Monday, Apr. 14, 1958
Voice in the Land
Toward the end of winter, Washington seemed to be in the grip of the word "inevitable." A meeting at the summit was inevitable; a quick tax cut to brake the recession was inevitable; some kind of politically popular, high-subsidy farm program was inevitable; a wishy-washy Pentagon reorganization plan was inevitable. Last week the President, back in command of the Administration in all its divisions, proved in a busy week that there is nothing inevitable about anything when leadership provides its own direction. Items:
Recession. Optimistic over the week's economic reports, the President preached less hurry-up spending, quietly opposed any quick tax cut, inspired G.O.P. congressional leaders to brace at last against the avalanche of Democratic antirecession bills and win their biggest legislative battle of the session.

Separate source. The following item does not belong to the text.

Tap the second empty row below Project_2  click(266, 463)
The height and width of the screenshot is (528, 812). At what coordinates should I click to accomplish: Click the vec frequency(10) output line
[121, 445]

Farm. Ignoring panicky pleas from farm-state Republicans, the President put principle over politics, vetoed a Democratic bill freezing 1958 supports at 1957 levels. In his veto message he explained why the bill would do farmers more harm than good. From the land came kudos for his courage.
Space. The President sent Congress a careful blueprint for space agencies and space exploration that is bold but durable and sensible enough to last as a work guide for decades.
Defense. As promised in his State of the Union message, he sent Congress the outline for his defense reorganization plan. It reflected his own military experience, bore his own touch. If carried through, it can ultimately be as important to the U.S. as any of its new weapons, because it gears the military establishment to fast decisions in the day of instant war.
Nowhere was the mood of the week better displayed than at the President's news conference. Visibly buoyed by the capital's warming weather, he opened the session with a reference to haunting lines of the Song of Solomon: "The winter is past, the rain is over and gone; the flowers appear on the earth; the time of the singing of birds is come, and the voice of the turtle is heard in our land.'' Ike looked well and obviously felt well: for the next 30 minutes he staged a performance that turned out to be his best conference since his stroke.
Leaving the Indian Treaty Room at conference's end, more than one newsman was impressed enough to report that the clearest springtime voice to be heard last week was the voice of the President of the U.S.